_Task item_.
The stretch wanted below opens at the line containing "Given: Click the" and closes at the line containing "The image size is (1130, 848).". Please return it exactly, with no other lines.

_Exercise input_.
>>>>>

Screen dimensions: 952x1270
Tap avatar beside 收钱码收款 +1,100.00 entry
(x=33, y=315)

<<<<<
>>>>>

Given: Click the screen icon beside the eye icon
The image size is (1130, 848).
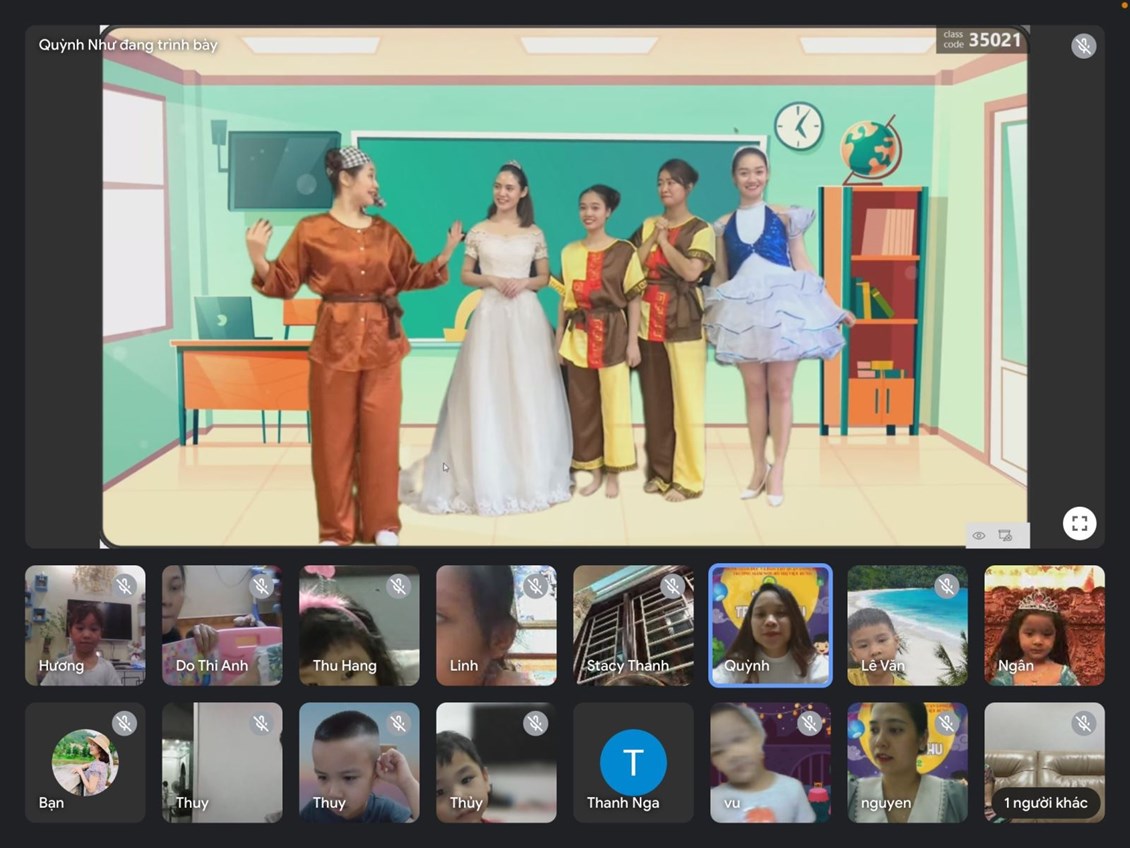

<<<<<

_Answer to this problem_.
Given: Click the screen icon beside the eye icon
The image size is (1130, 848).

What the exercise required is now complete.